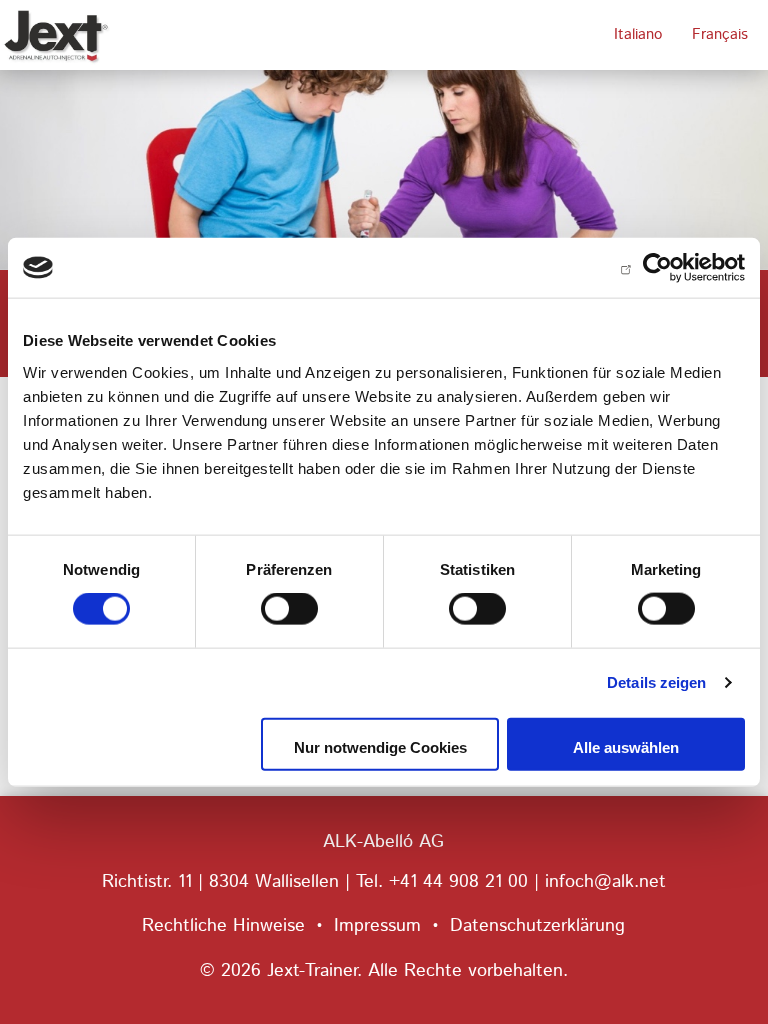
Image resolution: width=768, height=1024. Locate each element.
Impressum (377, 926)
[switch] (289, 609)
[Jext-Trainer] (75, 35)
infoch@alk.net (605, 882)
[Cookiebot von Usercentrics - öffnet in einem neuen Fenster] (657, 268)
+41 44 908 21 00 (458, 882)
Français (720, 34)
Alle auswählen (626, 746)
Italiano (638, 34)
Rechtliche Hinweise (223, 926)
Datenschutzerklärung (537, 926)
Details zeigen (656, 682)
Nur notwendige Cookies (380, 746)
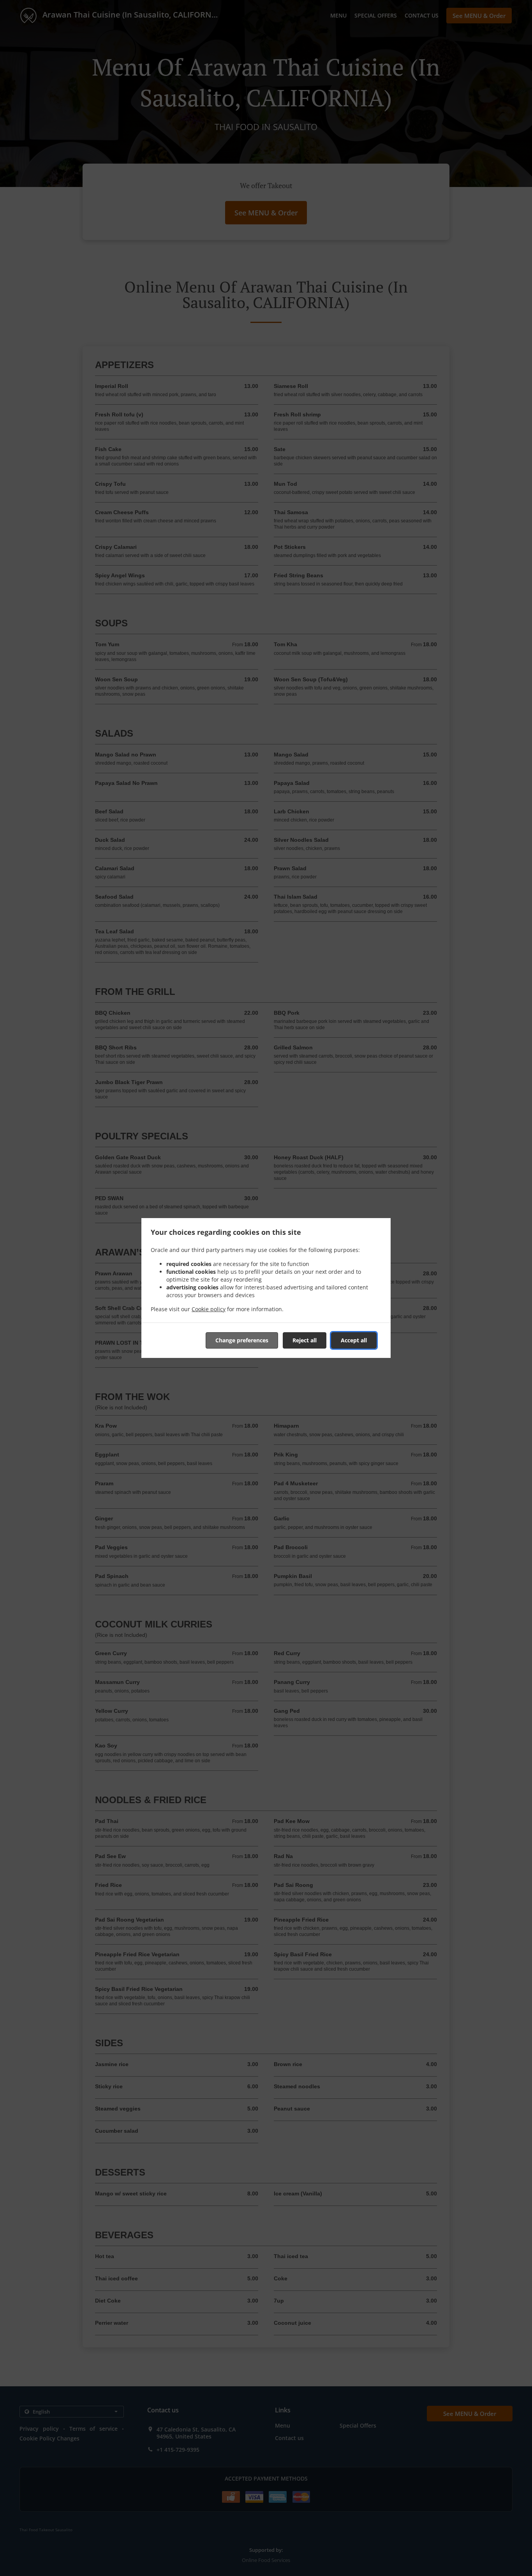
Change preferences (241, 1340)
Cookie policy (208, 1309)
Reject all (304, 1340)
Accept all (354, 1340)
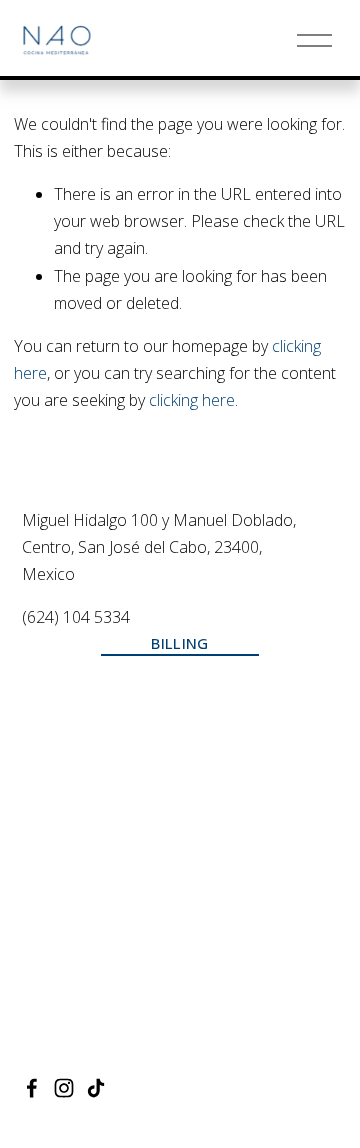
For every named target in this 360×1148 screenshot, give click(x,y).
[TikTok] (96, 1088)
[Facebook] (32, 1088)
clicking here (192, 400)
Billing (179, 643)
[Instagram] (64, 1088)
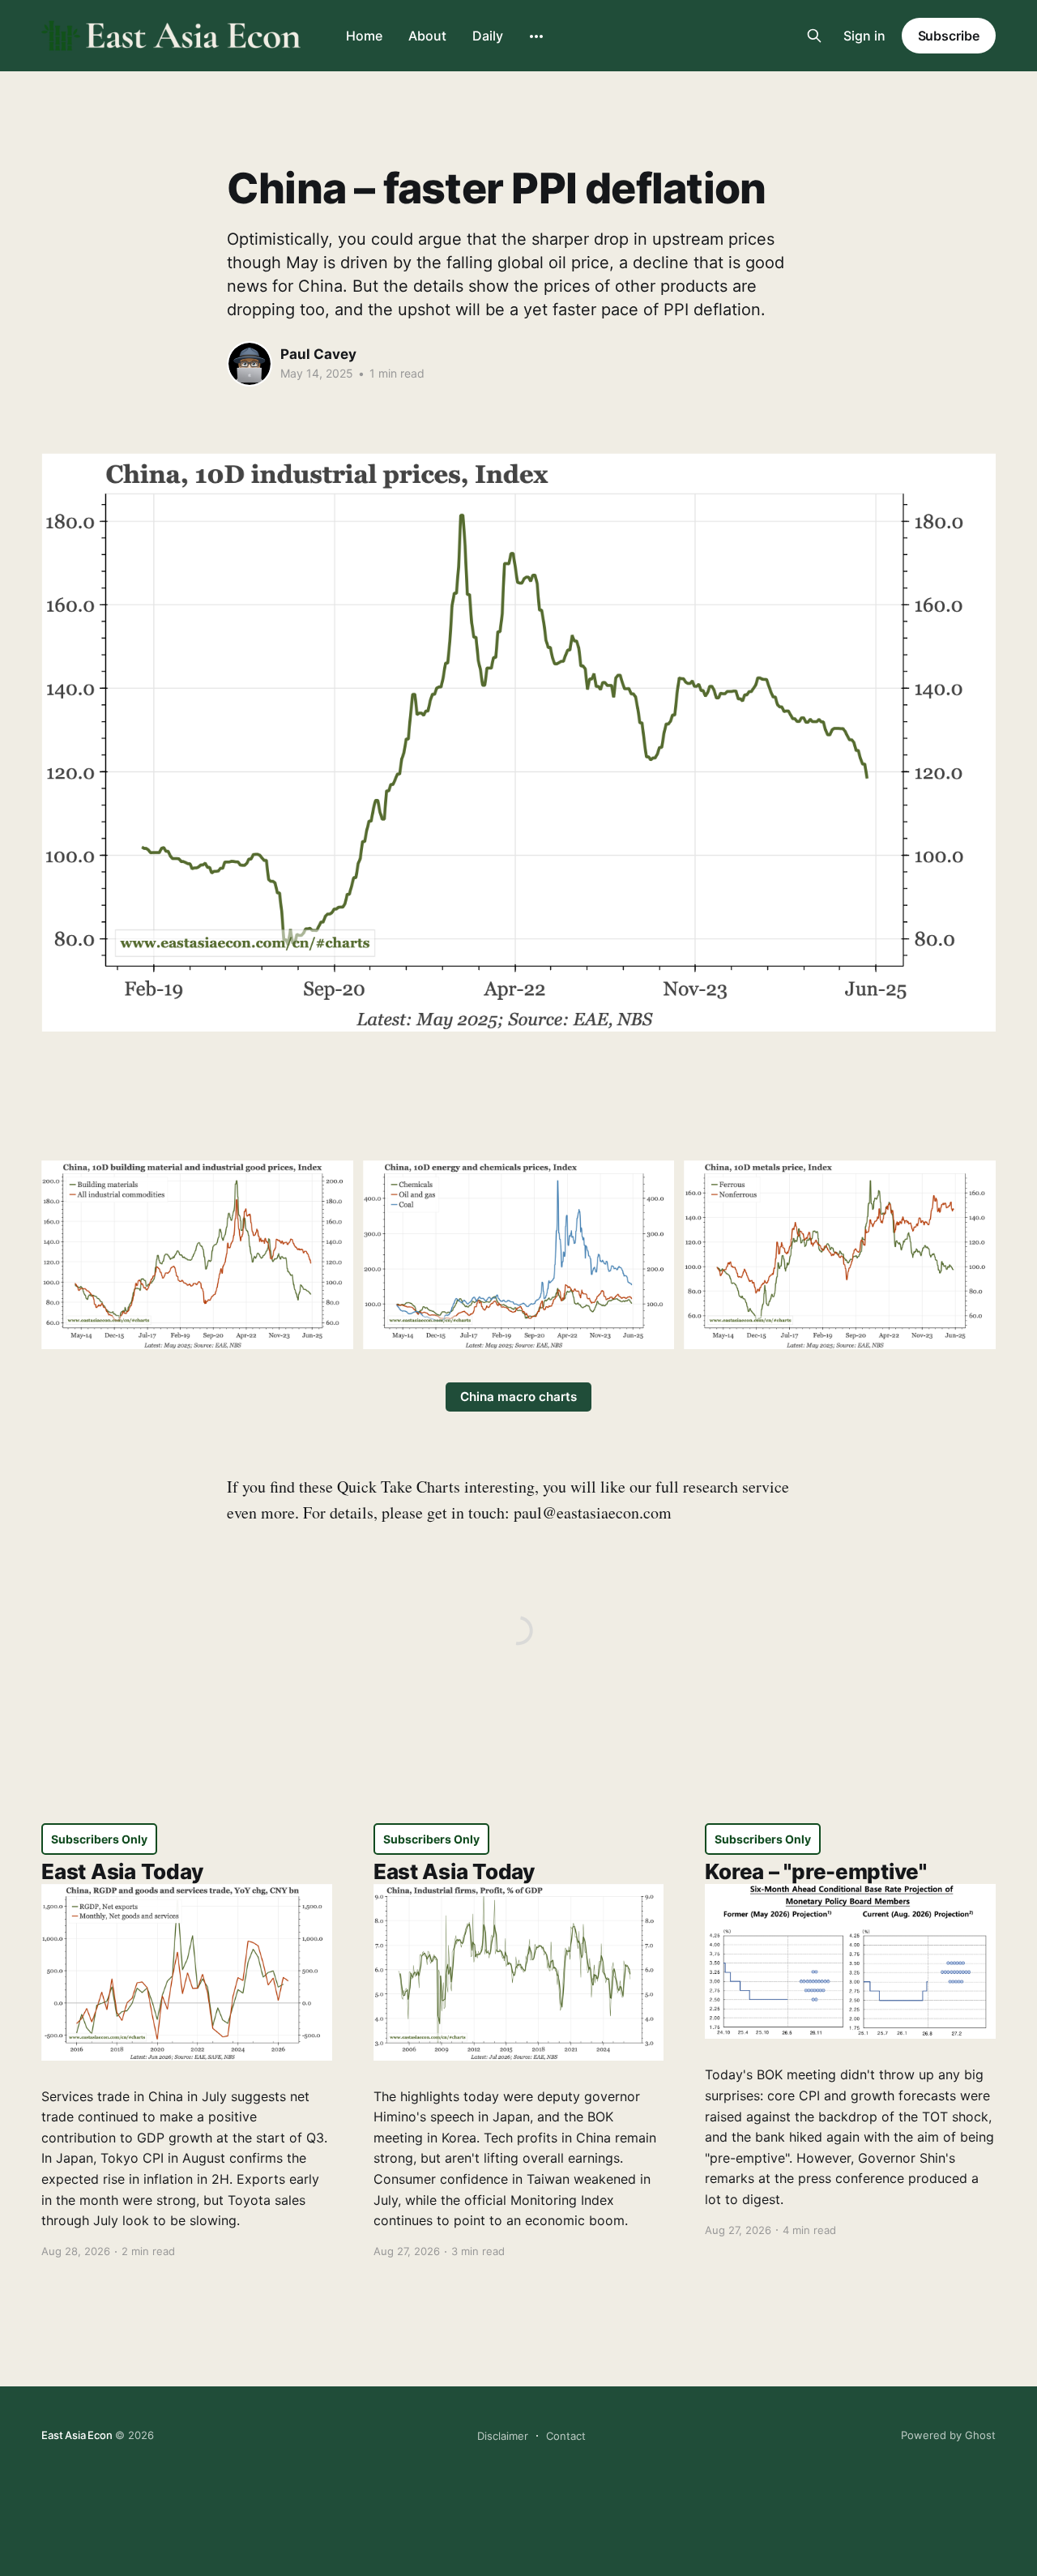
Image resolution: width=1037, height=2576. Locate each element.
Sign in (864, 36)
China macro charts (518, 1396)
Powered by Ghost (948, 2435)
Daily (487, 36)
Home (364, 36)
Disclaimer (502, 2435)
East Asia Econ (76, 2435)
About (427, 36)
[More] (536, 36)
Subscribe (948, 36)
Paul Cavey (318, 354)
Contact (566, 2435)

···

| Task prompt |
Given the word "Image", show every line of the records that contains it.

| Response to this exercise |
Image resolution: width=768, height=1024. Locate each element.
Image resolution: width=1037, height=2576. Locate each element.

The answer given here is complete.